Einige Mitgliedstaaten, darunter Deutschland und Frankreich, haben sich trotzdem entschieden, reine Wetten auf den Wertverlust von Staatspapieren und Bankenaktien, in deren Besitz die SpekulantInnen nicht einmal sind (sogenannte ungedeckte Leerverkäufe, im englischen auch naked short selling) , in ihrem Hoheitsgebiet zu verbieten. Und auch die Kommission hat zu dem Thema vor rund einem Jahr einen Vorschlag vorgesehen, der allerdings kein Verbot dieser Praktiken enthielt.

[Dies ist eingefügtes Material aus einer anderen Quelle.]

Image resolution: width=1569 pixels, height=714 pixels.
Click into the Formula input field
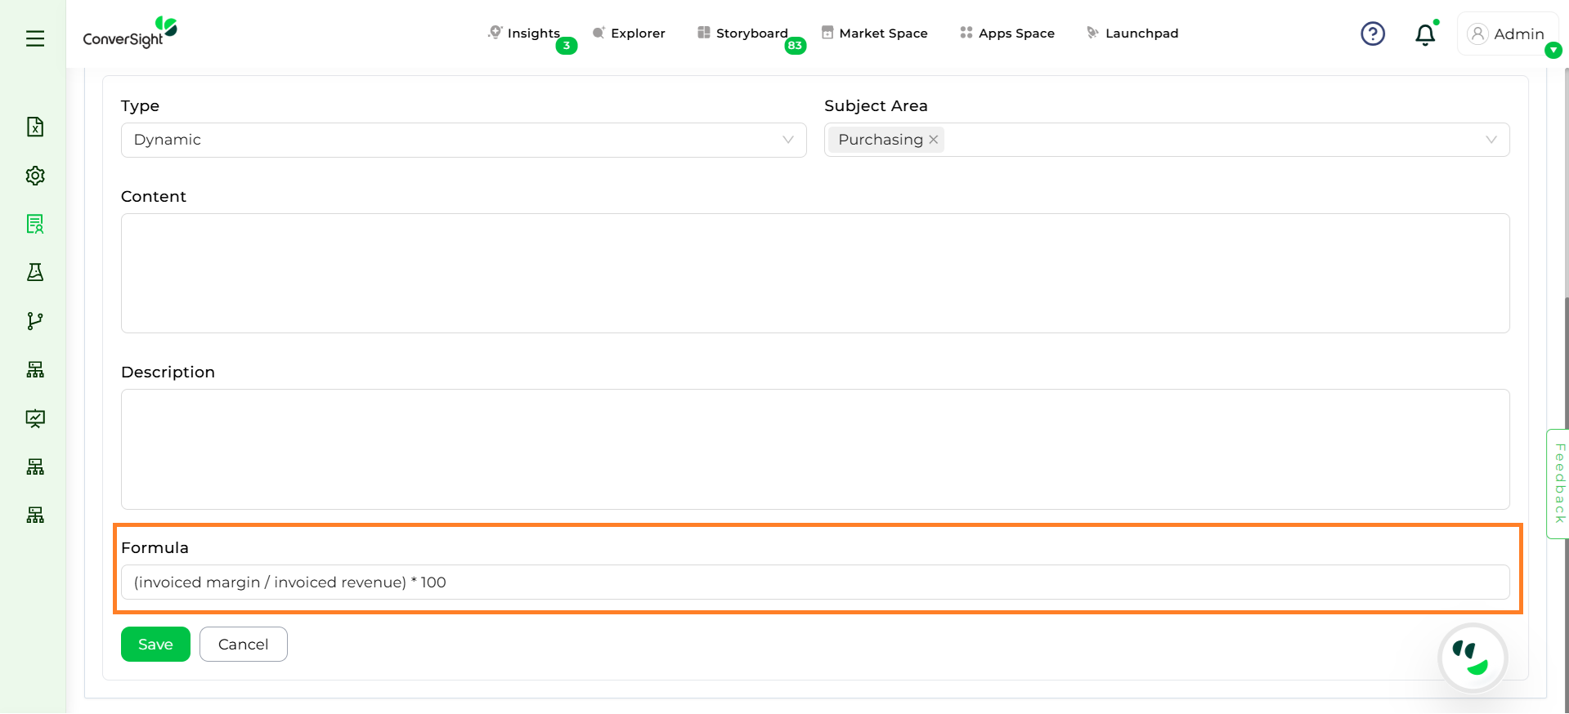814,582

Es war das Verdienst des grünen französischen Europaabgeordneten Pascal Canfin, in den Verhandlungen im Europäischen Parlament eine Mehrheit der Parlamentarier für ein Verbot von ungedeckten Leerverkäufen auf Staatspapiere zu organisieren. Das Problem dabei: Auch die Regierungen der 27 Mitgliedstaaten müssen einem derartigen Verbot zustimmen. Und obwohl es hier viele handlungsbereite Regierungen gibt, ist auf eines Verlass: Die Briten, unter dem Einfluss des Finanzplatzes London, und ihre Verbündeten (Niederlande und oft Tschechien) sagen „njet“.

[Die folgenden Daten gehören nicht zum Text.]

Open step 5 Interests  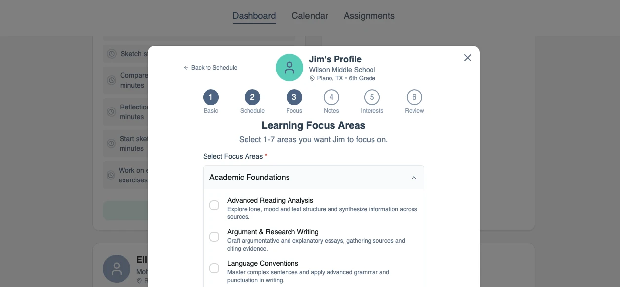(372, 97)
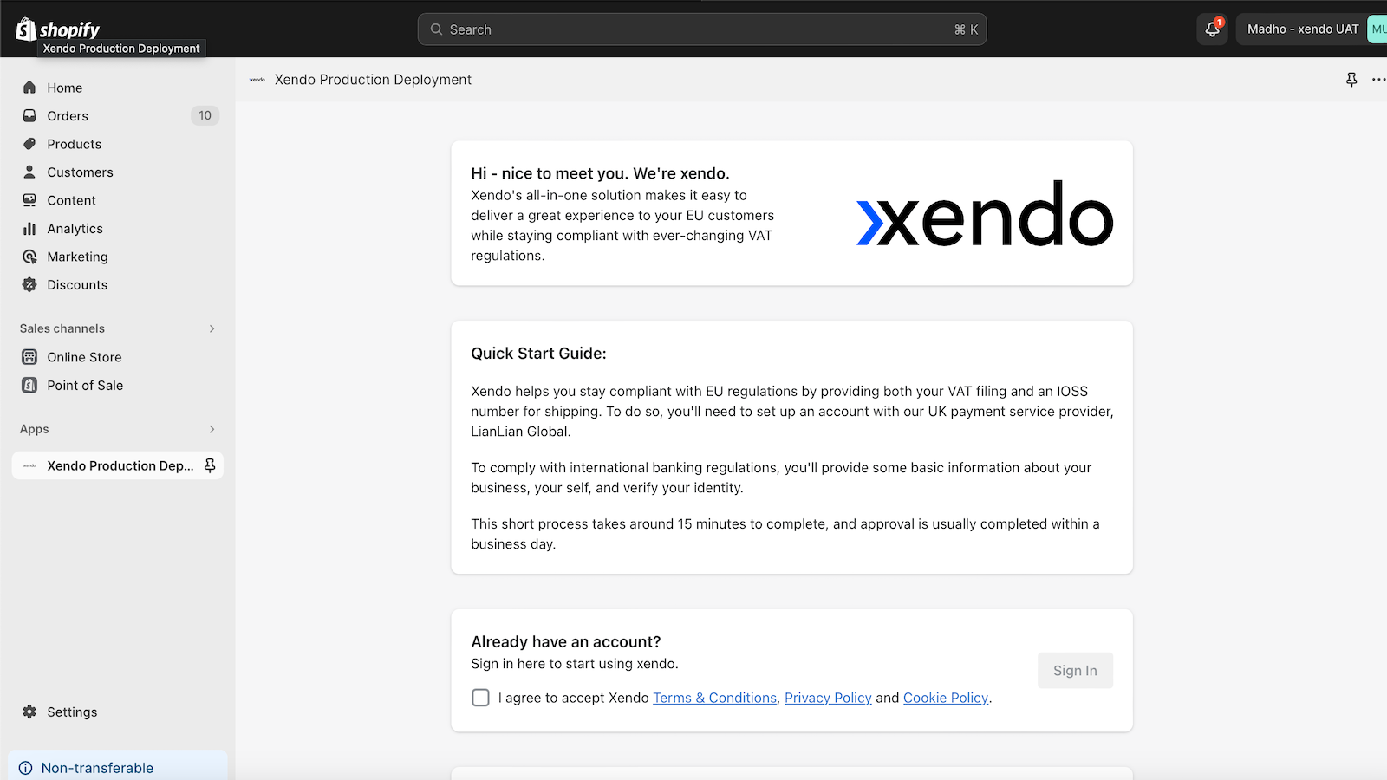Image resolution: width=1387 pixels, height=780 pixels.
Task: Open the Madho - xendo UAT account menu
Action: coord(1311,29)
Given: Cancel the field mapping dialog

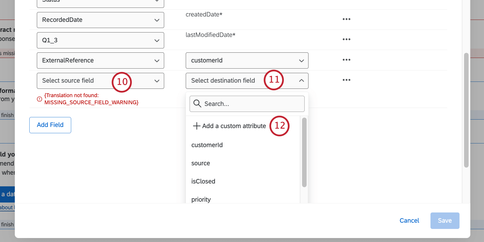Looking at the screenshot, I should pos(409,221).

So auch in diesem Fall. Da ein Kompromiss zwischen Parlament und Mitgliedstaaten aber notwendig ist, damit überhaupt etwas weitergeht, wurde auch bei diesem Thema wieder weichgespült. Es gibt zwar ein Verbot, aber einzelne Länder (so wie Großbritannien) können sich Ausnahmen von dem Verbot verordnen lassen (opt out). Damit ist gesichert, dass Hedgefonds auch in Zukunft zumindest von London aus munter auf die Pleite von EU-Mitgliedstaaten spekulieren können.

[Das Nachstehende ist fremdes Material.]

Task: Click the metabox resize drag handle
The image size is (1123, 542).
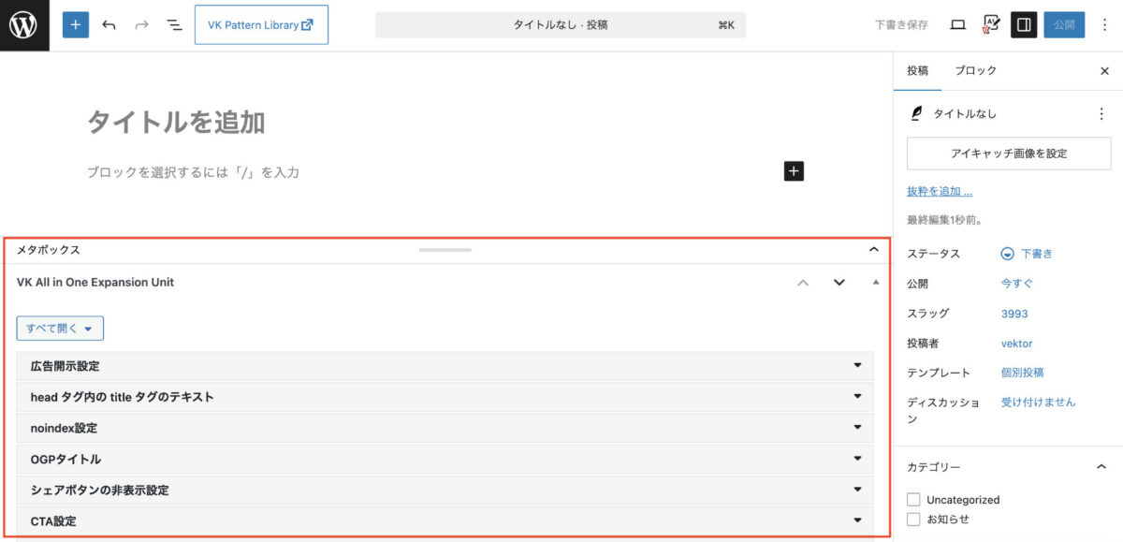Action: click(445, 250)
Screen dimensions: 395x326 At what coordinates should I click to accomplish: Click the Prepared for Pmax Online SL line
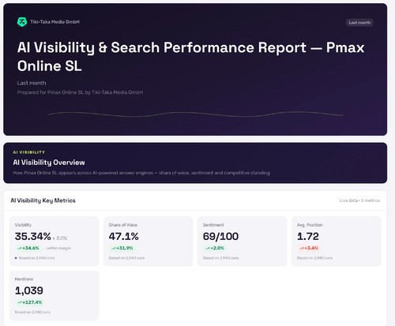[x=80, y=92]
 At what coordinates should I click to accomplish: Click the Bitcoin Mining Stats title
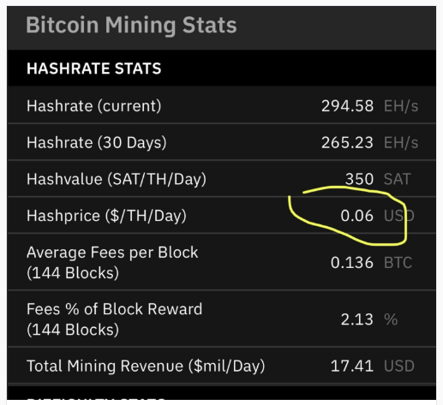click(131, 26)
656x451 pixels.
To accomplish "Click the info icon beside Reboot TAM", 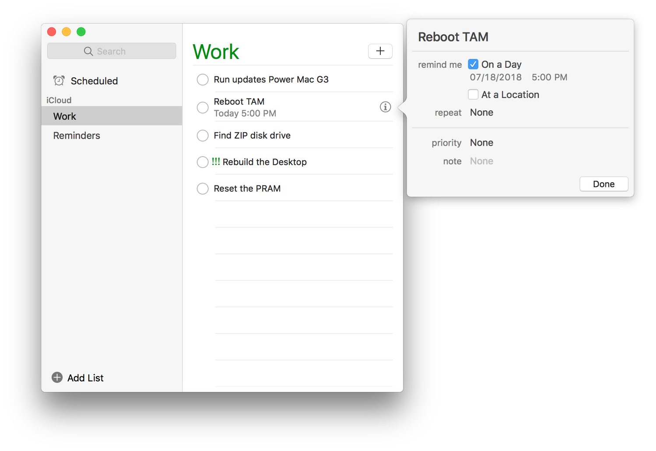I will pos(385,107).
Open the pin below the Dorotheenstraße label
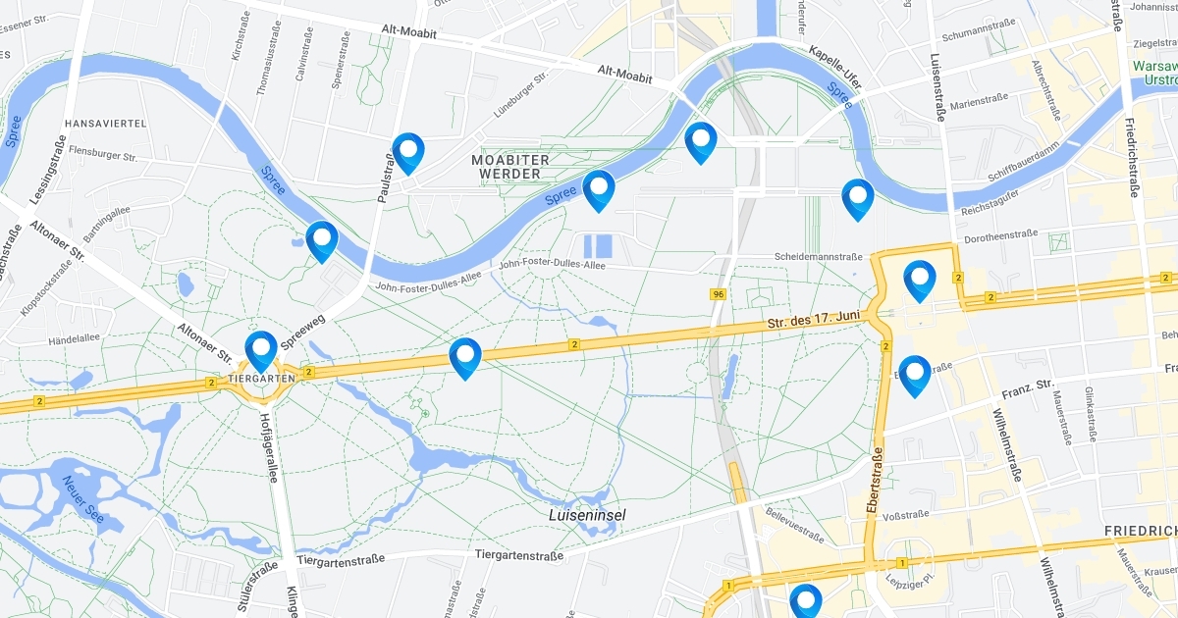This screenshot has width=1178, height=618. click(920, 281)
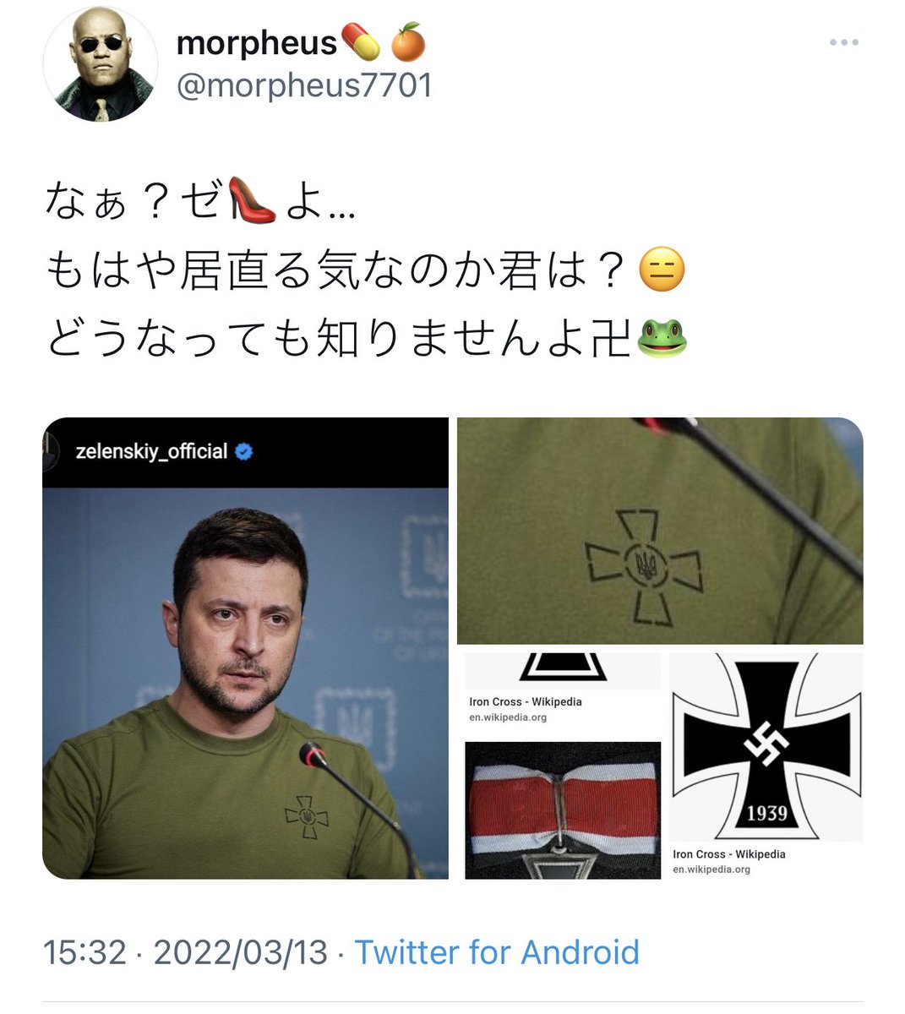905x1014 pixels.
Task: Open the Twitter for Android source link
Action: coord(497,952)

Eine weitere Großbaustelle, die in dieser Woche von der Kommission angegangen werden soll, ist die sogenannte Finanzmarktrichtlinie MIFID. In der Blütezeit des Glaubens an die Wunderkräfte des Finanzkapitalismus haben Kommission und Mitgliedstaaten den Handel mit Finanzprodukten, der noch in den 90er Jahren geordnet und mit staatlicher Aufsicht an Börsen stattgefunden hat, völlig liberalisiert. Argument: Mehr Wettbewerb zwischen Handelsplattformen senkt die Preise für InvestorInnen. Dieser naive Glaube wurde postwendend bestraft. Nur 3 Jahre nachdem MIFID von den Mitgliedstaaten umgesetzt wurde, muss die Kommission schon wieder zurückrudern. Dazu die Kommission, in ihrem Entwurf verklausuliert, aber an Deutlichkeit nicht zu übertreffen: „Frühere Annahmen, dass minimale Transparenz, Aufsicht und Anlegerschutz zu mehr Markteffizienz führen, sind nicht länger gültig“. Eine Bankrotterklärung.

Was war passiert? Im Schatten der traditionellen Börsen schossen in vielen Mitgliedsländern unregulierte und unbeaufsichtigte Minibörsen, elektronische Handelsplattformen und andere private Marktplätze wie Schwammerln aus dem Boden, in den meisten Fällen im Besitz von Groß- und Investmentbanken. Nicht nur wurde, wie die Kommission eingestehen muss, der Handel mit Wertpapieren dadurch für den Endkunden oft teurer, auch die Übersicht darüber, wie der Marktpreis ist – eine der zentralen Funktionen eines Marktes – ging vor lauter Unübersichtlichkeit verloren. Im Fahrwasser der neuen Handelsplätze wurden auch trübe Geschäfte hinter dem Rücken der Aufsicht getätigt.

Jetzt gelobt die Kommission auch hier Einsicht und Besserung. Die Frage ist, ob die City of London und Co. hier tatenlos zusehen werden.